#### EXERCISE REQUIREMENTS:
Through the last line of the entries, please copy every line exactly, starting with the one that contains "Anasayfa (292, 2106)".

Start of Block

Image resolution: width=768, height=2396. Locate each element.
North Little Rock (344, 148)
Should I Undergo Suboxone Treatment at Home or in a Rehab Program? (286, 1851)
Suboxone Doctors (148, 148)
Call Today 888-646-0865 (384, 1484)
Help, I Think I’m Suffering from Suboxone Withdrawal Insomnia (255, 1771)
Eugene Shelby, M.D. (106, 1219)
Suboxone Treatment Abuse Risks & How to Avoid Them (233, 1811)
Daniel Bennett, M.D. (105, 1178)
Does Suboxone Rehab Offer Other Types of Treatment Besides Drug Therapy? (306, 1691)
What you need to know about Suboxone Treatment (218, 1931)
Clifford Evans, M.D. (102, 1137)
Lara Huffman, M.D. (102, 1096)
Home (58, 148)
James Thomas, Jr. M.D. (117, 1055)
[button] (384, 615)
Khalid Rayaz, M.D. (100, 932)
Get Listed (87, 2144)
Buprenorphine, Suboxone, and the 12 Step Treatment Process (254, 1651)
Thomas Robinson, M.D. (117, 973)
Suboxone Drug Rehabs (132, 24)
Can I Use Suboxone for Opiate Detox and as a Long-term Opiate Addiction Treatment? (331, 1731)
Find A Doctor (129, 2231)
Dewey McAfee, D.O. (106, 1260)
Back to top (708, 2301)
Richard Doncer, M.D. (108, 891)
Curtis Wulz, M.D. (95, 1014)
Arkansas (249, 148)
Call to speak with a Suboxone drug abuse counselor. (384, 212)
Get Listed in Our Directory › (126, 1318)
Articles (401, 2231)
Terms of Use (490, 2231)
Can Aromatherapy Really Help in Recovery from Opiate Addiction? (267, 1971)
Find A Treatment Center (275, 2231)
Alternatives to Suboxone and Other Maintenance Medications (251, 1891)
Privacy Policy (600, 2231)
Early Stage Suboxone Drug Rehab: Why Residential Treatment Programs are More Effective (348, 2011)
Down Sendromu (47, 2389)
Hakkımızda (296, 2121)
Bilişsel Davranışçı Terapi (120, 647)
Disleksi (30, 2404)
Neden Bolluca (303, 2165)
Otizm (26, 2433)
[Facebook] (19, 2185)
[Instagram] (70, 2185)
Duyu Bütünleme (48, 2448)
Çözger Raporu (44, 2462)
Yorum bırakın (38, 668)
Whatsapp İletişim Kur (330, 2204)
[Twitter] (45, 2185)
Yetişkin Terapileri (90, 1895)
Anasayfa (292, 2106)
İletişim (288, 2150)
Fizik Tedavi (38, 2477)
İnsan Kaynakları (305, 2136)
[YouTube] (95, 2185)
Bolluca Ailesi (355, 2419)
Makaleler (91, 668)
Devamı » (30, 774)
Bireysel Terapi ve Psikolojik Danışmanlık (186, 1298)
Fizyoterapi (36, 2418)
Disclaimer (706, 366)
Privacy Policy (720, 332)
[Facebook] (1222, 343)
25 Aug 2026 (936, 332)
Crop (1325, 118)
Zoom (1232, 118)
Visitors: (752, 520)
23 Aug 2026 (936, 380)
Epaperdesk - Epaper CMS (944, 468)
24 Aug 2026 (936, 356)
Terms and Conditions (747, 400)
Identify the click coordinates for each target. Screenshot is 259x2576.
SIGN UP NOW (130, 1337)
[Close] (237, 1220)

End of Block

#### EXERCISE ANSWER:
Anasayfa (292, 2106)
İletişim (288, 2150)
Fizik Tedavi (38, 2477)
İnsan Kaynakları (305, 2136)
[YouTube] (95, 2185)
Bolluca Ailesi (355, 2419)
Makaleler (91, 668)
Devamı » (30, 774)
Bireysel Terapi ve Psikolojik Danışmanlık (186, 1298)
Fizyoterapi (36, 2418)
Disclaimer (706, 366)
Privacy Policy (720, 332)
[Facebook] (1222, 343)
25 Aug 2026 (936, 332)
Crop (1325, 118)
Zoom (1232, 118)
Visitors: (752, 520)
23 Aug 2026 (936, 380)
Epaperdesk - Epaper CMS (944, 468)
24 Aug 2026 (936, 356)
Terms and Conditions (747, 400)
Identify the click coordinates for each target. Screenshot is 259x2576.
SIGN UP NOW (130, 1337)
[Close] (237, 1220)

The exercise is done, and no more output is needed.